Wilco
Record review
Reviewed by Michael Bertin, Fri., June 25, 2004
Wilco
A Ghost Is Born (Nonesuch)Another heartbreaking work of staggering genius from Jeff Tweedy & Co.? Well, no. Being dark and challenging the audience that worshipped you as a "rock" band doesn't automatically make you brilliant (see Thom Yorke). But Wilco's A Ghost Is Born is dark, so much so that it makes Yankee Hotel Foxtrot sound chipper by comparison. Ghost is not a lot of fun. Still, it's an accomplishment, because it's an angry album. This is what anger sounds like after it's been fought to the point of, oh, medication perhaps. And for all the textured moodiness caked over Ghost, it's not radical.
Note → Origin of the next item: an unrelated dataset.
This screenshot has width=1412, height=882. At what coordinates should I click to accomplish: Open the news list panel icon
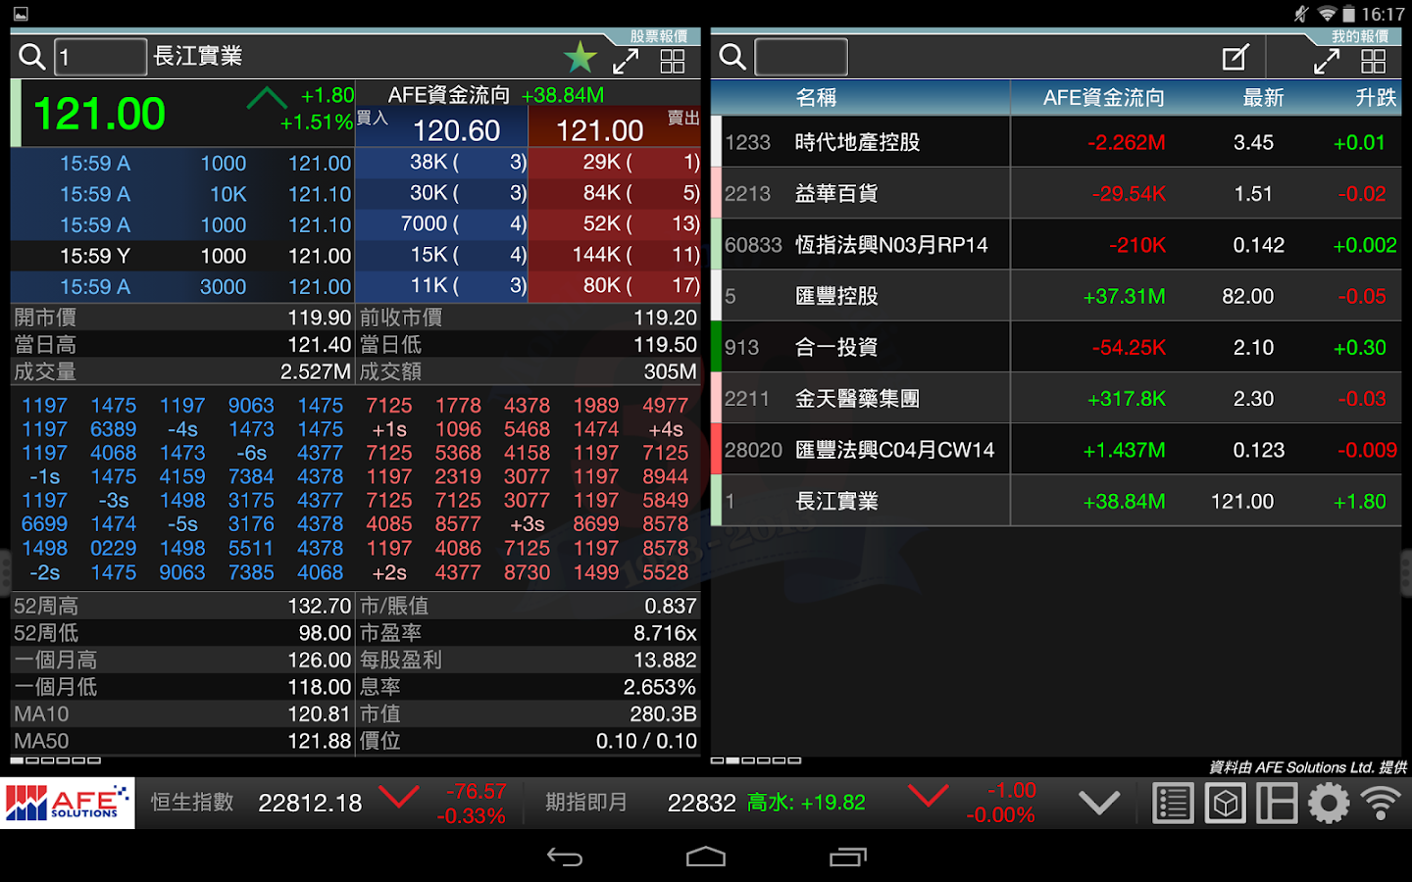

As an opener, "At Least That's What You Said" isn't that far off Being There's "Misunderstood," where quiet disappointment turns into sonic rage. "Spiders (Kidsmoke)" occasionally breaks into a bona fide guitar riff. Yet Ghost's rewards aren't found in individual pieces so much as from the trip through the whole. Tweedy enters into it broken and bare and after a series of awkward confessions comes through the back end with cynical humor still in tact on closer "Late Greats." ("The best band will never get signed. ... So good you won't ever know they never even played a show. You can't hear them on the radio.") In fact, there's enough tongue-in-cheek optimism there to suggest that Tweedy is just a happy kid stuck with the heart of a sad punk. Either way, the tension cuts a mean crop of songs out of one man's mania.